+++ Given records

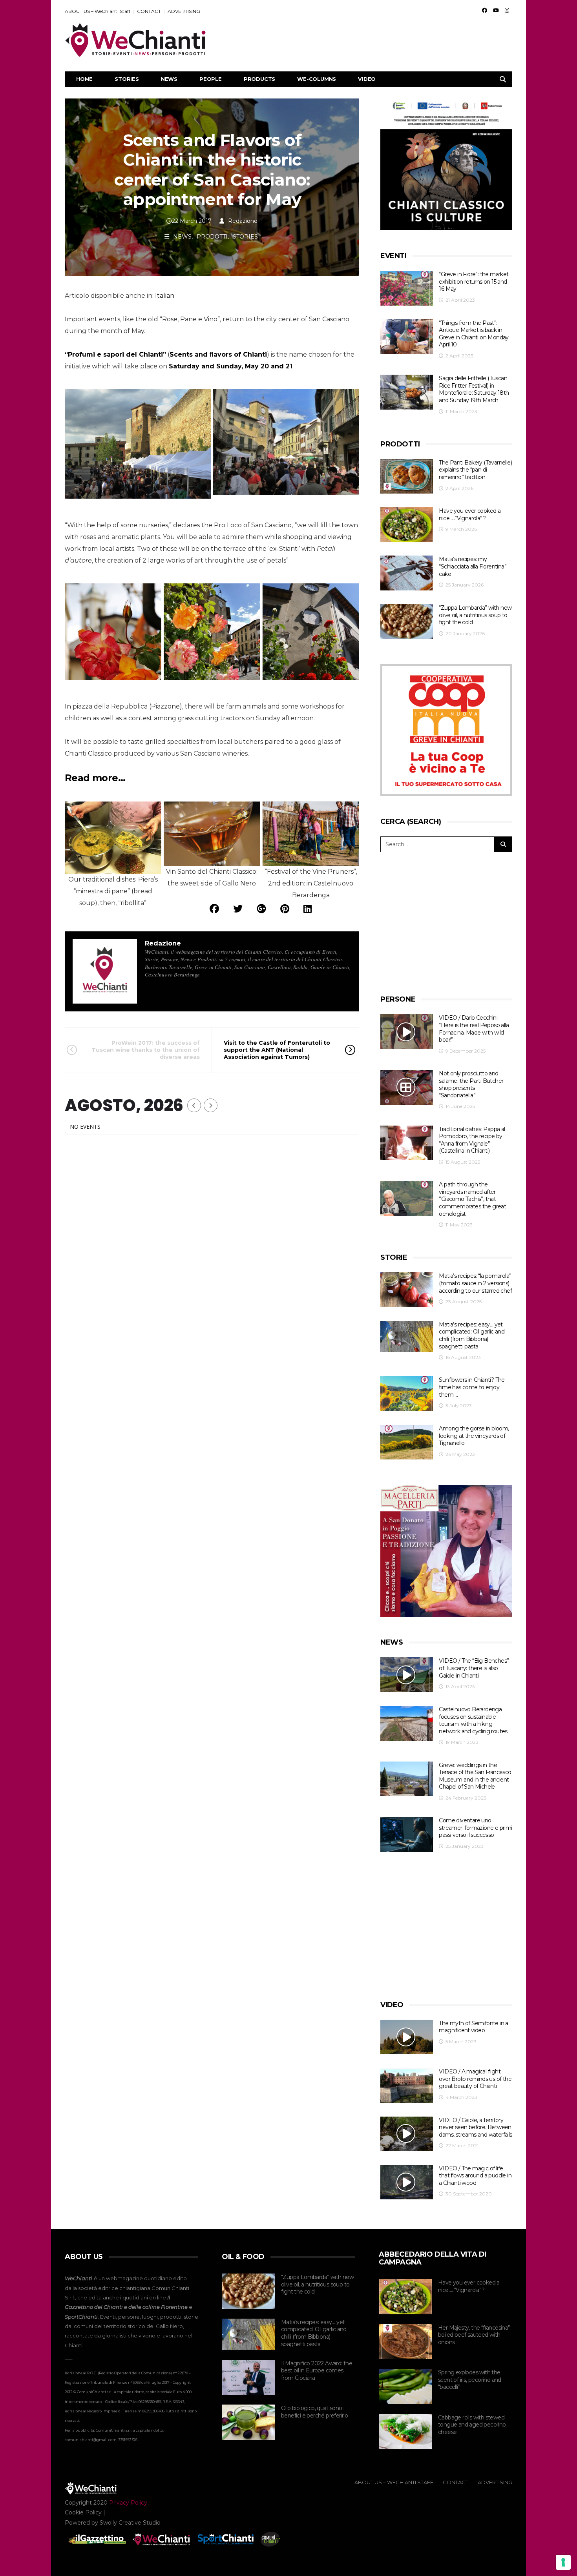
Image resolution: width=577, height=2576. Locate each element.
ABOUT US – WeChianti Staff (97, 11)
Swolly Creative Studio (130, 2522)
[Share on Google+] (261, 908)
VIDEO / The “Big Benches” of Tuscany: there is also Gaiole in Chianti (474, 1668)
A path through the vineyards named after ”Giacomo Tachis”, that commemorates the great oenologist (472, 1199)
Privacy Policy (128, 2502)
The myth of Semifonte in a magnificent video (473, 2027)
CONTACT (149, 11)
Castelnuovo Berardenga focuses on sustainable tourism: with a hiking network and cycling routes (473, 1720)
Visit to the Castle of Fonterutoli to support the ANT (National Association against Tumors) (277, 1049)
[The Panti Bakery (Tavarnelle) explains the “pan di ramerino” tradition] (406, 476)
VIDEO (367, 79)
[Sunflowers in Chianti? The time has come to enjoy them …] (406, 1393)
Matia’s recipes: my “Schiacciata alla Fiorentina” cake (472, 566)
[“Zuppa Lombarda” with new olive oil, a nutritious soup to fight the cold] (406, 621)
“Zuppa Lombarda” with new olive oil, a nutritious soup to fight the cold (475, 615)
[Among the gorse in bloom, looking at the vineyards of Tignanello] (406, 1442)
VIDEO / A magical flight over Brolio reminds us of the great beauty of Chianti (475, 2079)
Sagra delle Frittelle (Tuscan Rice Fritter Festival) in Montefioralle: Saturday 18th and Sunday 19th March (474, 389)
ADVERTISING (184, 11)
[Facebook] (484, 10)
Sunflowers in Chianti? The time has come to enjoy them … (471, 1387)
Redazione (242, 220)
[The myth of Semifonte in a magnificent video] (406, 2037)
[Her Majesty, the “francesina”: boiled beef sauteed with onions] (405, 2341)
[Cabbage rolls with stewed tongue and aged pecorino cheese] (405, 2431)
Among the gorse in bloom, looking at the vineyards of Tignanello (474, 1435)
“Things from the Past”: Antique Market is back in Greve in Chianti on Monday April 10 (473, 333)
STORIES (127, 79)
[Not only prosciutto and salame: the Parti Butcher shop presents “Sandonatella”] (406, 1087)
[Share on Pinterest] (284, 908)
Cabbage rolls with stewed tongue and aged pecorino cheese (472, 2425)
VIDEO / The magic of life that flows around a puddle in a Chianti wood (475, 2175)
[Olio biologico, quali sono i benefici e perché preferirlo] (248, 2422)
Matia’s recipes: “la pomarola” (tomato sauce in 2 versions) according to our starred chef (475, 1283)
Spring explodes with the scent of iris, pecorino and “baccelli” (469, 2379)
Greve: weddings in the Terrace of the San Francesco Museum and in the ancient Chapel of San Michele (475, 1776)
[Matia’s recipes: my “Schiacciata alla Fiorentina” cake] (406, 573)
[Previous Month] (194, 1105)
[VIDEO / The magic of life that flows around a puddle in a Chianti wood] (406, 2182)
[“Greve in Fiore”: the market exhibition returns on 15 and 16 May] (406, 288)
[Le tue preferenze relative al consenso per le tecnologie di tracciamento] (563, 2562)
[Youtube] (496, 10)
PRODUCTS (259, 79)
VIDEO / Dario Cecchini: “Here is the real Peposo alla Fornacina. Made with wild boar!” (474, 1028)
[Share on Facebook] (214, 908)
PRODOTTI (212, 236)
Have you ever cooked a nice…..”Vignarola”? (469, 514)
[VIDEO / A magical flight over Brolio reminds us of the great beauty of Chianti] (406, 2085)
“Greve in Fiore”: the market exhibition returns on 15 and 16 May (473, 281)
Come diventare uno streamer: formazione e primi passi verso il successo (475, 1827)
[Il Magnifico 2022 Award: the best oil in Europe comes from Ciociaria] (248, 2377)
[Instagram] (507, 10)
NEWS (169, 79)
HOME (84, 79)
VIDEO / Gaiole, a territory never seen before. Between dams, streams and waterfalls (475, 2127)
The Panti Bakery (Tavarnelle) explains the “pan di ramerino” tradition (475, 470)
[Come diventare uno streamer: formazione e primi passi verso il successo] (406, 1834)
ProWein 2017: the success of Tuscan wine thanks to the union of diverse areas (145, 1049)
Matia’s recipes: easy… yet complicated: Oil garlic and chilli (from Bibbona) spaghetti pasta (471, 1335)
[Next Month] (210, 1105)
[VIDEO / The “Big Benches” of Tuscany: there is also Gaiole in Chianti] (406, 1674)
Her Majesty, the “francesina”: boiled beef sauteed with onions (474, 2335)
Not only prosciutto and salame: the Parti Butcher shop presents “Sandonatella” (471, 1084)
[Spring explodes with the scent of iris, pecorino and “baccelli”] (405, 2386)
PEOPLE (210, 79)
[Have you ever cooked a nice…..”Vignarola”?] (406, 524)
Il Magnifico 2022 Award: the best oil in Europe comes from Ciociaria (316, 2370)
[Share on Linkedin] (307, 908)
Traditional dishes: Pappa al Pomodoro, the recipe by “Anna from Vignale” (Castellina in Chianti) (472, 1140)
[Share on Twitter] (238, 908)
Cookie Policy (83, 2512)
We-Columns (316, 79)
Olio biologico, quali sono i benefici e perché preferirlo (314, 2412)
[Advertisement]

++++++

*Task instructions:* What is needed is an exact copy of the lines from the beginning of the data through the line containing "Chianti (474, 1668)", both included, without any pictures.

*Your solution:*
Image resolution: width=577, height=2576. Locate each element.
ABOUT US – WeChianti Staff (97, 11)
Swolly Creative Studio (130, 2522)
[Share on Google+] (261, 908)
VIDEO / The “Big Benches” of Tuscany: there is also Gaiole in Chianti (474, 1668)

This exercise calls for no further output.